Their Honours continued:

"The courts should not, however, be too ready to find the requisite degree of disproportion lest they impinge on the parties' freedom to settle for themselves the rights and liabilities following a breach of contract. The doctrine of penalties answers, in situations of the present kind, an important aspect of the criticism often levelled against unqualified freedom of contract, namely the possible inequality of bargaining power. In this way the courts strike a balance between the competing interests of freedom of contract and protection of weak contracting parties." [16]

The present case reveals no aspect of unconscionability, oppression or undue advantage. The learned judge at first instance correctly declined to identify the relevant contractual term as a penalty.

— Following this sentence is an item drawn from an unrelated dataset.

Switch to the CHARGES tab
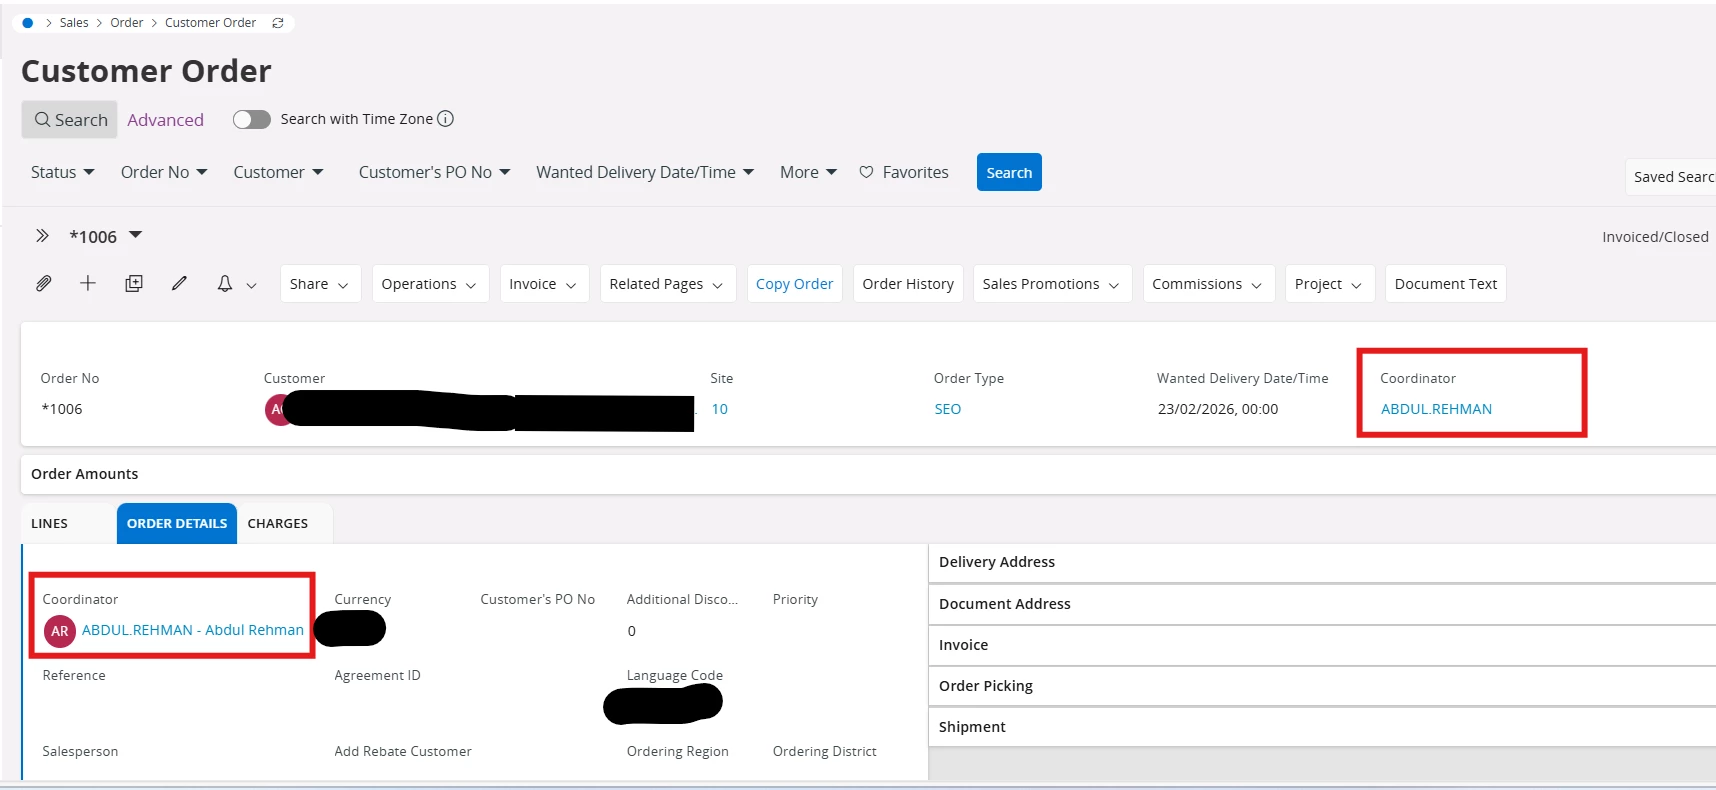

[28] It is unnecessary to discuss the matter at greater length. The above considerations are in my view the essential ones that lead to the conclusion that cl34(a) is not void as a penalty. It is also unnecessary to deal with an alternative point raised below and only faintly argued here on behalf of Bartercard to the effect that the right to the payment arose not by reason of Myallhurst's breach, but by reason of termination of the contract, which, it submitted was a provision for payment of money on the occurrence of a specified event rather than upon breach [17] . There is authority that such provisions are not penalties because they do not provide for an agreed payment in advance in respect of a breach [18] .

[29] The appeal should be dismissed with costs to be assessed.